The former England hooker and Leicester Tigers and Toulon head coach has the credibility of having long competed at the top end of the sport when expressing his views, however and he knows that in spite of generally having been recognised as over-achieving during his first season in charge, he has to extract a great deal more than he has previously from his relatively low-budget squad if they are to take anything from their meetings with mighty Montpellier and his former clubmates at Toulon.

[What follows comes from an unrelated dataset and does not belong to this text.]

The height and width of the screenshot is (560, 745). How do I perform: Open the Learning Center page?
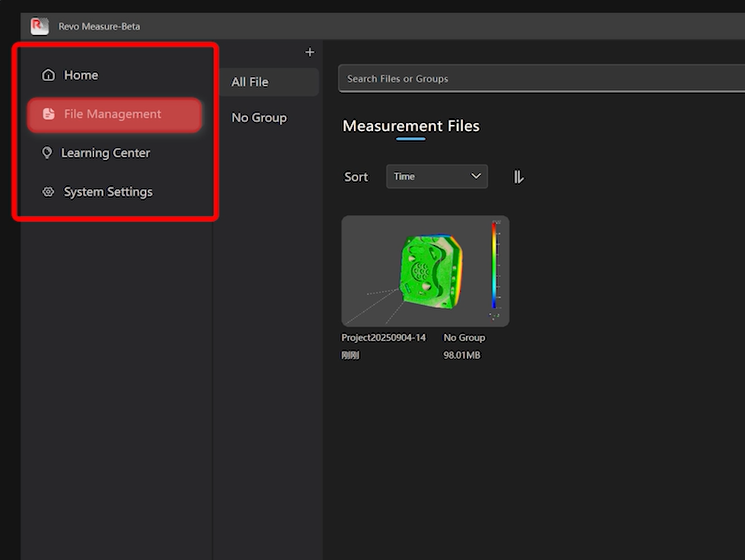pyautogui.click(x=105, y=153)
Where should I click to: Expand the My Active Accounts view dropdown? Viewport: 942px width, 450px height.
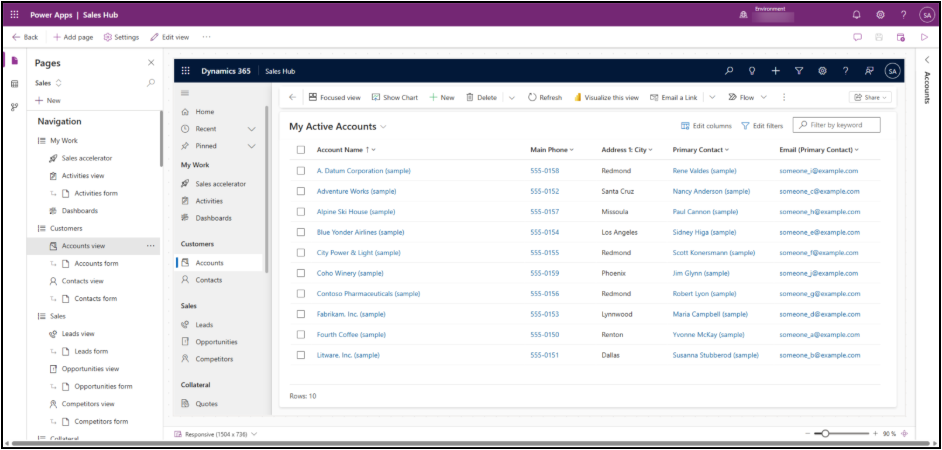coord(383,127)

“If we’re to win the next two weeks we have to play better than we’ve done the last 15 months,” he said bluntly.“We’re not playing a semi-motivated Stade Francais or London Irish (last season’s European Challenge Cup pool rivals). These are two big teams in the next two weeks who’d like to think they can win the competition. It’s like playing a Leinster or Saracens. It’s a huge test and we’ll see where we get to. It’s a win-win for us as a team. If we go in and surprise people then I’ll be surprised myself and if we lose I suppose we’re supposed to. I just hope we play our best game, we physically turn up and we enjoy the experience which isn’t getting smashed on the scoreboard.”

To read that as an admission of defeat would, however, be to misrepresent Cockerill who knows that there is a difference between persuading players and teams that they can win each individual match they contest, while recognising the limitations that comparative budgets impose in terms of building campaigns.

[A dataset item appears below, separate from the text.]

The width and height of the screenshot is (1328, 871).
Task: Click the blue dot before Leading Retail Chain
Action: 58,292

In those terms, to get out of their pool would be an extraordinary achievement on this first appearance in the European Champions Cup.

“It’s going to be a big ask isn’t it? You’ve got to win all your home games and do something away from home,” he said.

“We’ve got to do our best to go to Montpellier and play as well as we can and try to win. We’ve got Toulon next who aren’t having the best of seasons by their standards. I wouldn’t say it’s a dead cert we’ll get out of the group but we’ve got to pick our best team, that’s fit and play how we want to play and see where we get to.”

That will mean playing to their own strengths and - in a pool which also features English Premiership side Newcastle Falcons - not allowing the more powerful French sides in particular to dictate the pacer and style of play.

“We’re not going to force them into an arm wrestle because that’s going to make it tough for us. Our ball in play in our comp is over 40 minutes, theirs is just over 30 minutes, so if we can keep lots of ball, get quick ball and put them under pressure we’ll create opportunities,” Cockerill pointed out.

“Let them control the ball, give it away cheaply, kick the ball down the throats of the big men in wide channels we’ll get punished.”

Brutal as the overall challenge may be, Edinburgh have been done a small favour in terms of scheduling, opening against the pool favourites away from home, allowing them to properly grasp what is required against the French team without any weight of expectation.

"It will be a good test for us," said Cockerill.

"If we come away with anything at the weekend it’ll be a bonus for us. It’s Europe, it’s going to be that tight, you’ve got to win your home games and if you can get anything away from home whatever that looks like, you take it. So even if we get beaten at the weekend we’ll still be battling for our points and see where we get to in the pool stages. For us it’s going to be a great learning process for us, isn’t it. On Saturday when we finish we’ll have played against one of the biggest teams in Europe and we’ll see where we benchmark.”